* [What is needed]
Write the data out again exactly, dropping any images it holds.

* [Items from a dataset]
________________________________________

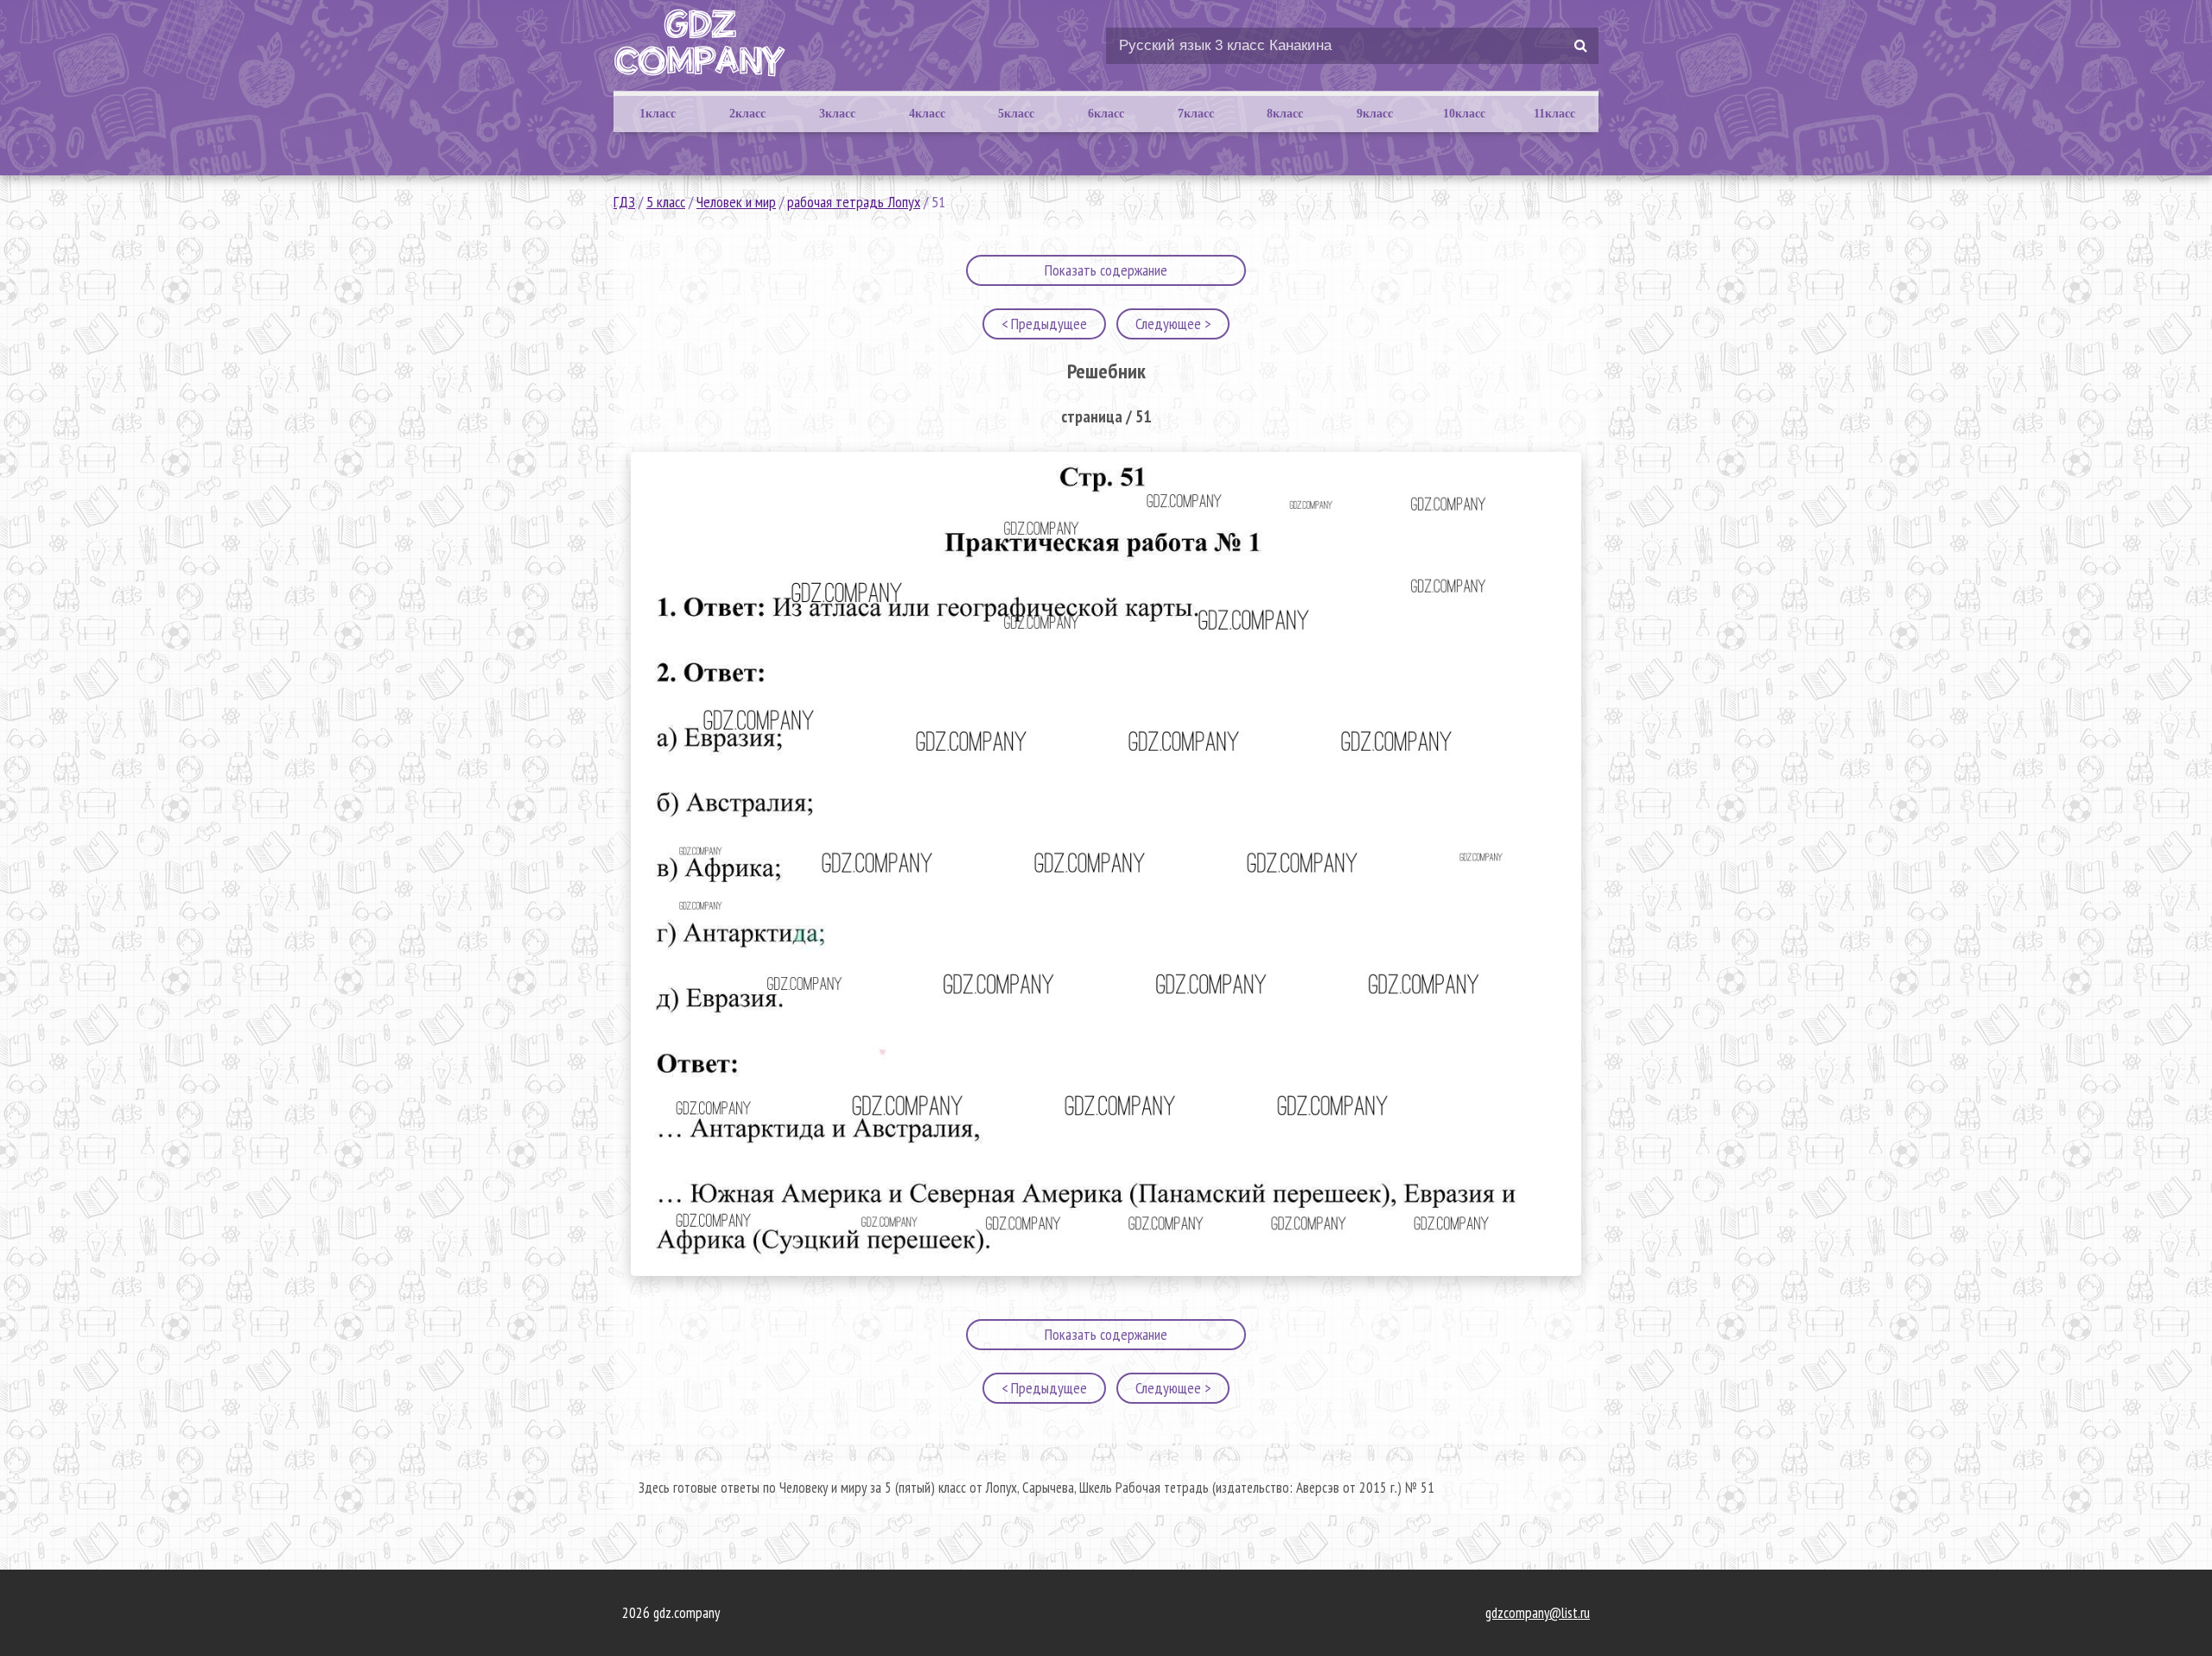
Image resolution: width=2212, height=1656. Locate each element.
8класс (1285, 113)
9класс (1375, 113)
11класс (1554, 113)
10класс (1464, 113)
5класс (1016, 113)
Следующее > (1173, 323)
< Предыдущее (1044, 323)
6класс (1106, 113)
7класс (1196, 113)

________________________________________

* [Result below]
Image resolution: width=2212, height=1656. Locate each element.
8класс (1285, 113)
9класс (1375, 113)
11класс (1554, 113)
10класс (1464, 113)
5класс (1016, 113)
Следующее > (1173, 323)
< Предыдущее (1044, 323)
6класс (1106, 113)
7класс (1196, 113)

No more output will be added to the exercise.